25th President of the University of San Francisco
- In office 1977–1991
- Preceded by: William C. McInnes, S.J.
- Succeeded by: John P. Schlegel, S.J.

Personal details
- Born: February 25, 1925 San Francisco, California, U.S.
- Died: May 15, 2015 (aged 90) Los Gatos, California, U.S.
- Alma mater: Gonzaga University (B.A.) Gonzaga University (M.A.)

= John Lo Schiavo =

John Lo Schiavo S.J. (February 25, 1925 – May 15, 2015) was an American Jesuit and academic who was the 25th president of the University of San Francisco from 1977 until 1991 and later a USF chancellor.

==Biography==
A lifelong resident of San Francisco, Lo Schiavo earned bachelor's and master's degrees in philosophy from Gonzaga University, and a licentiate in sacred theology from Alma College. He came to USF in 1950 as a philosophy instructor.
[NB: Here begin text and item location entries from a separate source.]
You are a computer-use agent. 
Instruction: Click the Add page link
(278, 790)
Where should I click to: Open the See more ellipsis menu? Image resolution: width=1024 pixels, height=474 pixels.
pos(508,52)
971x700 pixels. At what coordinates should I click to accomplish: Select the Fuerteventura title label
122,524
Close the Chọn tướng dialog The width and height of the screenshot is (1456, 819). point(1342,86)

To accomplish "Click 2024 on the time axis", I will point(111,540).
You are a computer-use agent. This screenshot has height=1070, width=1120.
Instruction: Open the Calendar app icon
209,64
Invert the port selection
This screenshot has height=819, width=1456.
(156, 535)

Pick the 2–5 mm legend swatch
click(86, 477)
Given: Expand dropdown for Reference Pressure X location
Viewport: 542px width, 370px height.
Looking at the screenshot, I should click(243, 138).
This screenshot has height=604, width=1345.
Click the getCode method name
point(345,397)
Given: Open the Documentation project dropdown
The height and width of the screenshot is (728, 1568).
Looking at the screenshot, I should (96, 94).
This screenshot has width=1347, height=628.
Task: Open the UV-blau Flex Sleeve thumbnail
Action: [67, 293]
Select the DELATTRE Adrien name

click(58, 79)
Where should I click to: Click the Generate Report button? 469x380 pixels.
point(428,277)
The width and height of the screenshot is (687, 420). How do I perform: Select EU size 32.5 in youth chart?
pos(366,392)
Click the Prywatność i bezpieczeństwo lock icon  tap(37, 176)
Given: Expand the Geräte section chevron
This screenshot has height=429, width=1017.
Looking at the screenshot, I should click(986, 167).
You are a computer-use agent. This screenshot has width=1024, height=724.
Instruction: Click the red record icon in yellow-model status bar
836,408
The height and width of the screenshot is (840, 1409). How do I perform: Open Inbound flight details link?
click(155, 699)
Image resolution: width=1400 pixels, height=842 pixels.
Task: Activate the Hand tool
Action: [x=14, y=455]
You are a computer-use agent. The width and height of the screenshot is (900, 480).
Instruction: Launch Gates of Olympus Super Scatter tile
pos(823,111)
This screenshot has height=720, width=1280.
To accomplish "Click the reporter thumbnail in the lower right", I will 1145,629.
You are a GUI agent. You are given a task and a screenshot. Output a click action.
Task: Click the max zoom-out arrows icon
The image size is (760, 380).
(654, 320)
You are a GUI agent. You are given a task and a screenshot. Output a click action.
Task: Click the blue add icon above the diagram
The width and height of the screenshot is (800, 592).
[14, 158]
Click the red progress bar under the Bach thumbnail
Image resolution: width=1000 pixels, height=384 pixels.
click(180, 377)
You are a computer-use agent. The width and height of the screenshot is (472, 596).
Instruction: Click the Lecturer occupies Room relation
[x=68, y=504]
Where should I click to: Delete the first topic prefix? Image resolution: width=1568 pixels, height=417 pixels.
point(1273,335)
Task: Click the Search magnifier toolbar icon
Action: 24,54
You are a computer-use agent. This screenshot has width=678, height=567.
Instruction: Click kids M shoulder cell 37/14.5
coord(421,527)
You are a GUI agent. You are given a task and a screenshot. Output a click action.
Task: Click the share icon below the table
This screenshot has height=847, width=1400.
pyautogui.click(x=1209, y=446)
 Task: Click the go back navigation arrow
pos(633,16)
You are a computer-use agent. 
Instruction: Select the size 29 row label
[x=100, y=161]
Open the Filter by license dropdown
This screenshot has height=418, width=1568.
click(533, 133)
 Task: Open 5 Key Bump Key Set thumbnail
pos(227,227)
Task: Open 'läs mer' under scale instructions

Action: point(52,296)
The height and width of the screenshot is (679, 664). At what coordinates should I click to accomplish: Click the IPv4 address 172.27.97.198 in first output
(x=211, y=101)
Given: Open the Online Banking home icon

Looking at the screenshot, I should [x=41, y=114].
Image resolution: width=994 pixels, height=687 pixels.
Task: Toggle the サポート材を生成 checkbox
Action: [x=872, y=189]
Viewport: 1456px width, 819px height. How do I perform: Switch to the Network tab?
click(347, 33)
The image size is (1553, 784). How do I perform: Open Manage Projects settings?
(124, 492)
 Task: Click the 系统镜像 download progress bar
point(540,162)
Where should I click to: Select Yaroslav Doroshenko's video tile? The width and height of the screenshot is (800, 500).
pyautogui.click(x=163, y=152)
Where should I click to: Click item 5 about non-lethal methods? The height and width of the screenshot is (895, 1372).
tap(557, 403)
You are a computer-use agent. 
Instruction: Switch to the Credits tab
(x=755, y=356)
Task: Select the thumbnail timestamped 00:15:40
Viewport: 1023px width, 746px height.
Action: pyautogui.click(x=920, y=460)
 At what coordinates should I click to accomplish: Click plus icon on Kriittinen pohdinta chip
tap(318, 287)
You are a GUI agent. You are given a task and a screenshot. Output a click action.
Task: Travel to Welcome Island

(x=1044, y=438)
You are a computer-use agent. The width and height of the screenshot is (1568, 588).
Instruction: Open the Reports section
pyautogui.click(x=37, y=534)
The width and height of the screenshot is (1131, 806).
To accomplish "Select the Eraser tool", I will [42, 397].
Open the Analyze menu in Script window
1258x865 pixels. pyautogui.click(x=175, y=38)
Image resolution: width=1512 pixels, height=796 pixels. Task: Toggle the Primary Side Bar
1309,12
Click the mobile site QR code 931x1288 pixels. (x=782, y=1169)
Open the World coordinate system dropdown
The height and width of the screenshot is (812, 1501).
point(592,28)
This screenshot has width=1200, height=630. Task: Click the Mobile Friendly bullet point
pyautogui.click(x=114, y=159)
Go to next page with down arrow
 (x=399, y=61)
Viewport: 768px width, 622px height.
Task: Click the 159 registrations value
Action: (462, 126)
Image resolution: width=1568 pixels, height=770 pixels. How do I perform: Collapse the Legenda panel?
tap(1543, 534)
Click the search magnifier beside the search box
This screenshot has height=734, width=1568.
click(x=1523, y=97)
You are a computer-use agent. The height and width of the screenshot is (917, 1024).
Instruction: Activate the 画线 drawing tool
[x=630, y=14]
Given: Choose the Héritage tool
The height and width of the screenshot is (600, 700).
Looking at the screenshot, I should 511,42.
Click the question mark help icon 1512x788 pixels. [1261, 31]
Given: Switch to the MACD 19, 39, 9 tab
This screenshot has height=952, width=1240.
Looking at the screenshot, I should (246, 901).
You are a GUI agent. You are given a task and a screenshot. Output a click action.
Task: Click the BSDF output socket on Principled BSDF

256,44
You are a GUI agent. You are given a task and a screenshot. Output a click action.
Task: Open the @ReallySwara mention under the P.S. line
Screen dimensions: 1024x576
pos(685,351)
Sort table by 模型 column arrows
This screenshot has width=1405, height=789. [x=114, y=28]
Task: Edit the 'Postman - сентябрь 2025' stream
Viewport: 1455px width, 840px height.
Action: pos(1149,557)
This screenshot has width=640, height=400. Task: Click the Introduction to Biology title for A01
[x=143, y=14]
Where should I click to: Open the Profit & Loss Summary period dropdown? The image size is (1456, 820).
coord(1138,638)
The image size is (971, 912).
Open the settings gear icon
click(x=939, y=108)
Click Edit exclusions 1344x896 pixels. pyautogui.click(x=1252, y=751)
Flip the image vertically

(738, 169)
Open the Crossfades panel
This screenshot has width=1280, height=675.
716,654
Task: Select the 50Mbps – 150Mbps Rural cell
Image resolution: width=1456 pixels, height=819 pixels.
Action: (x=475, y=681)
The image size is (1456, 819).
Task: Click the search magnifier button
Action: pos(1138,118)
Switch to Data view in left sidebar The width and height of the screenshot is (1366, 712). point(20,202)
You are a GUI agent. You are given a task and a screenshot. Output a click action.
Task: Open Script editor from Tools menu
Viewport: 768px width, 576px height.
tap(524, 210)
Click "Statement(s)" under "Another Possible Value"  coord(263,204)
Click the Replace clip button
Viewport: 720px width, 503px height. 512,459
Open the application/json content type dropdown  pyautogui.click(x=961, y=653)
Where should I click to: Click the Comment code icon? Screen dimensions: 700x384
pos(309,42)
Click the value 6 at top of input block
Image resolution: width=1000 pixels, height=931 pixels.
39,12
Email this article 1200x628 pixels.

In 1958, he became vice principal of Brophy College Preparatory in Phoenix. He returned to USF in 1962 as dean of students, becoming vice president of student affairs in 1966.

In 1968, he became president of Bellarmine College Preparatory in San Jose, at the same time becoming a member of USF's board of trustees. He became USF board chairman from 1970 to 1973, and rector of the USF Jesuit community in 1975. In 1977 he was elected to the first of his three five-year terms as president.

During his tenure, he oversaw several major capital campaigns, including expansions to the law school and the building of a new campus recreation center. He was named chancellor in 1991, a post he held until his death in May 2015.

Lo Schiavo is most known for having made the decision to shut down the school's powerful men's basketball program in 1982. The program had two NCAA titles and three Final Fours to its credit, but for the second half of the 1970s had been under nearly constant NCAA scrutiny for cheating by making secret payments to attract some of the best players. In 1980, Lo Schiavo gave new coach Pete Barry an ultimatum—unless he ran a clean program, it would be shut down. In 1982, All-American Quintin Dailey was arrested for sexually assaulting a female resident assistant. During the investigation, Dailey admitted taking a no-show job from a USF donor. Lo Schiavo had seen enough, and on July 29 announced that the men's basketball program would be shut down. In his view, this step was necessary to repair the damage to USF's reputation. The team did not play again until 1985.

Lo Schiavo, or "Father Lo", as he is popularly known, was a much-beloved figure at USF. In 2010, USF broke ground on a new science building and named it the John Lo Schiavo Center for Science and innovation in his honor.